On Tuesday, the board is expected to make the final changes to the county budget for fiscal 2013, which begins July 1. At a workshop Friday, the Democratic-led board reached an informal consensus on likely changes to the $6.73 billion budget proposed by County Executive Anthony H. Griffin. The modifications include a bigger pay raise for county employees, more money to restore library hours and additional social-services funding for programs such as the Community Services Board.
Griffin’s budget called for boosting spending by about 2 percent, including a 2.18 percent pay adjustment for workers. He also suggested leaving the property tax rate at $1.07 per $100 assessed value. Because of higher home values, that would have translated into a tax increase of about $34 for the typical household. Griffin also suggested raising the stormwater service rate by one cent, to 2.5 cents per $100 assessed value, or about $47 more for the typical homeowner.
On Friday, the supervisors appeared set to shift a half-cent of Griffin’s proposed one-cent increase in the stormwater service rate over to the property tax rate instead.
That would raise the property tax rate a half-cent to 1.075 per $100 of assessed value while increasing the stormwater services rate to 2 cents per $100 from the current 1.5 cents.
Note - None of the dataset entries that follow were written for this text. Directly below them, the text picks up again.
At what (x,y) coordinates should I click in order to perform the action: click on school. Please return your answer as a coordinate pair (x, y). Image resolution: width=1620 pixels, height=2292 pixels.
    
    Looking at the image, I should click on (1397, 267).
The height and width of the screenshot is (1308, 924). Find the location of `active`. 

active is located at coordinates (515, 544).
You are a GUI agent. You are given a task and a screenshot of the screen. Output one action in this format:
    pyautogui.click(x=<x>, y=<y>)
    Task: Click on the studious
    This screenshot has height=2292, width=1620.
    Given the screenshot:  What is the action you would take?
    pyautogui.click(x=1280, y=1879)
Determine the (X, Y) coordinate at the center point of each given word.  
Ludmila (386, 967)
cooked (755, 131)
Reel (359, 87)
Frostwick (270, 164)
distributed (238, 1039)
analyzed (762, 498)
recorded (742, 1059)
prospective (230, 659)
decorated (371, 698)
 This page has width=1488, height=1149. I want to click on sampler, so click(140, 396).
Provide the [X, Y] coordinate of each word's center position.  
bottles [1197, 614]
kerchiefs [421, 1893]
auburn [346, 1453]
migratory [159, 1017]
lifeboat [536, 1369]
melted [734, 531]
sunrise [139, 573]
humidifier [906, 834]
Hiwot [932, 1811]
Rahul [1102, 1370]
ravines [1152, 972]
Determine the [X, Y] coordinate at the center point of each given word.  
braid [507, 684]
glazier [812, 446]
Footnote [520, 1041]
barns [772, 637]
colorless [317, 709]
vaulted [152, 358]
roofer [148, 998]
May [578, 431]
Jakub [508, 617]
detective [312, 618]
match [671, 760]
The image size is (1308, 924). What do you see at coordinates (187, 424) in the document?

The shift is necessary because the stormwater services fee goes to a fund that can be used only for expenses related to water treatment.
In addition to online budget forums and town halls in the nine magisterial districts, the board heard two consecutive days of public testimony this month.
“The thing you need to remember is to tell your story. Don’t be intimidated,” said Jeanne Harrison, an artistic director at the Traveling Players Ensemble, counseling a group of young actors moments before they performed a scene from “King Lear.”
Robert Lundegard, a representative of Friends of the Colvin Run Mill, advocated for restoring public library funds. Members of the Arts Council of Fairfax County donned scarlet berets to ask for support for grants in many fields.
Several spoke on behalf of the Community Services Board, which is under particular stress this year. The agency is facing an $8 million deficit, which is projected to deepen to $9.4 million in fiscal 2013.
Supervisors also appeared moved by testimony from Randy Creller, head of the Employee Advisory Council, and other employee representatives about the difficulties county workers faced after three consecutive years of frozen pay.
“I think this is a very good package,” Supervisor Jeffrey McKay (D-Lee) said.